> _ASSIGNMENT_: In the entries below, the lines from the one with "You are a GUI" through the one with "Task: Click Interrompi collegamento online" are to be copied exactly; both ends count.

> _INFORMATION_:
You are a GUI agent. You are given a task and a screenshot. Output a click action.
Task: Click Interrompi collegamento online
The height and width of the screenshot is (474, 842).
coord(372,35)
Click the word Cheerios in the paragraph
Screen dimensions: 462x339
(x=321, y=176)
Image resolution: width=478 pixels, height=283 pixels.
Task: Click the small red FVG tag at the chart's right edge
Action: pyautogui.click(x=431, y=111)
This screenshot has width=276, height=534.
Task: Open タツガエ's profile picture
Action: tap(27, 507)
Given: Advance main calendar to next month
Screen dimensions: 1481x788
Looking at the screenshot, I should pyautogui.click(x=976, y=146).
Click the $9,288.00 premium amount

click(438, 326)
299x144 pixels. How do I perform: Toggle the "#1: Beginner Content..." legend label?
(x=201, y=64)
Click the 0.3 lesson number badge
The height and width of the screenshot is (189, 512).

==

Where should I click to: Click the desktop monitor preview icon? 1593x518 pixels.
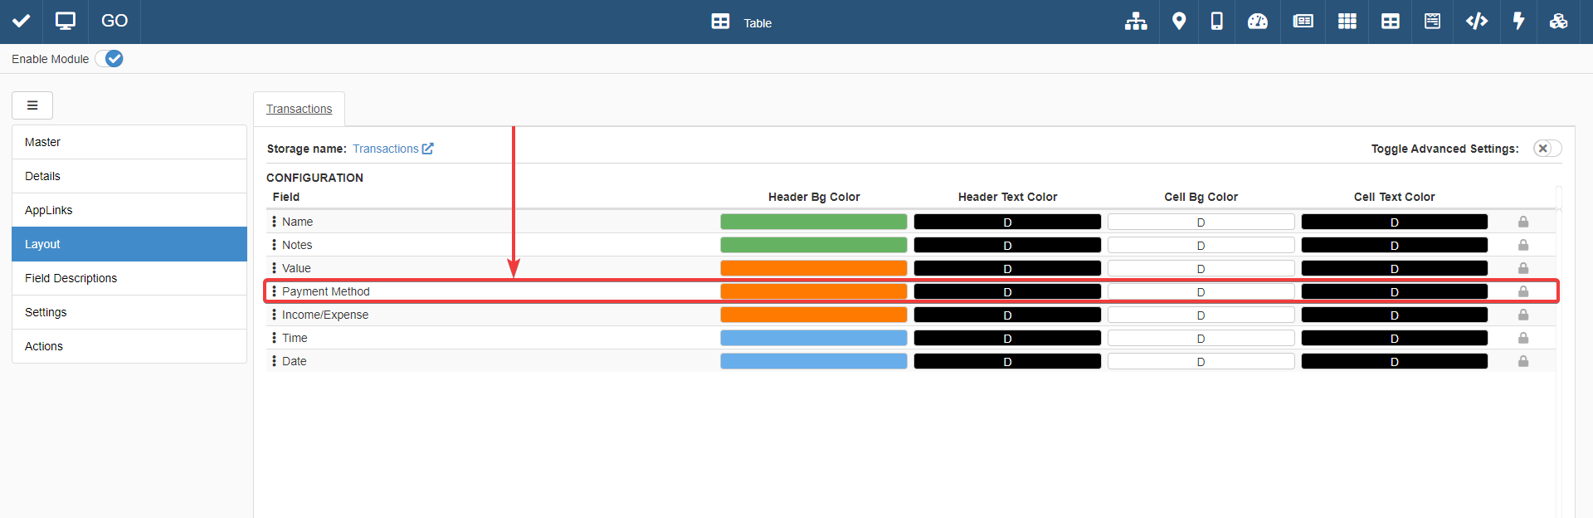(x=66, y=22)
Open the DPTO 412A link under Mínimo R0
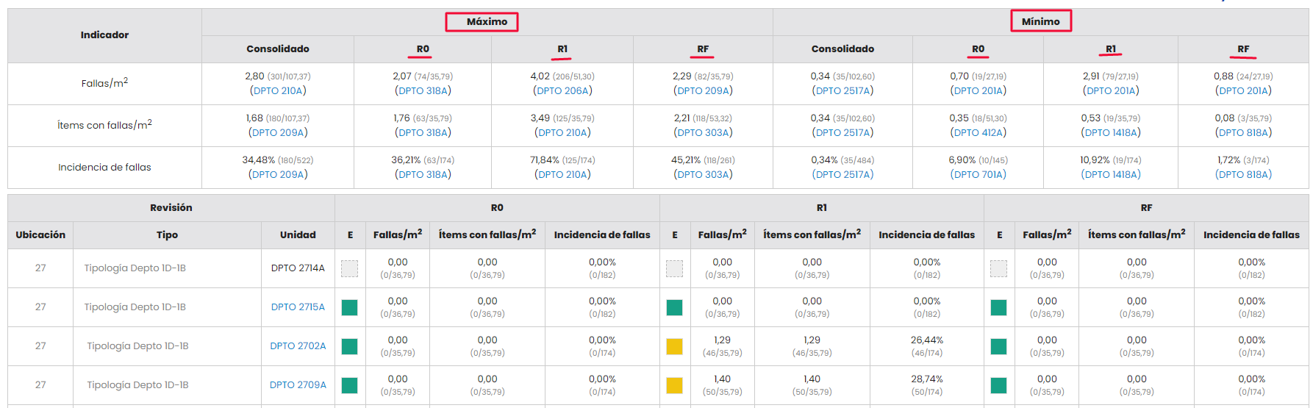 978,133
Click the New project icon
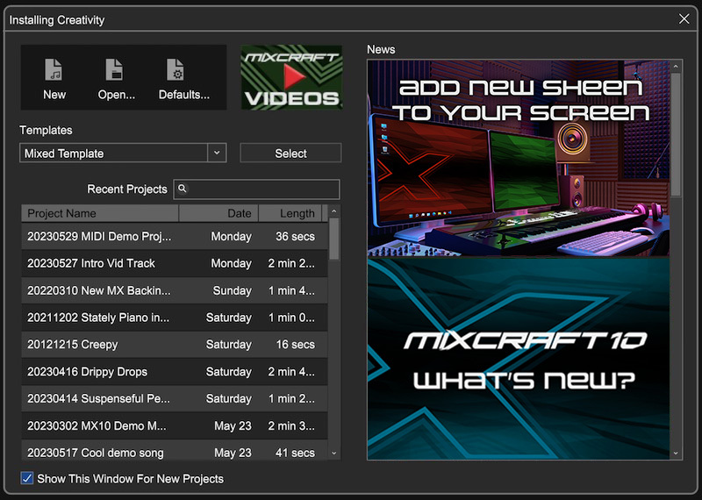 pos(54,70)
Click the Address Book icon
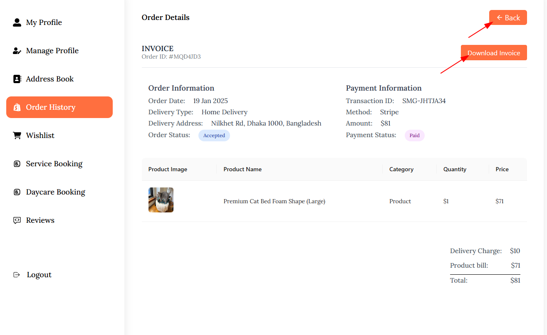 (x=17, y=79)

> _SOLUTION TO THE PROBLEM_:
You are a GUI agent. You are given a task and a screenshot. Output a click action.
Task: Click Interrompi collegamento online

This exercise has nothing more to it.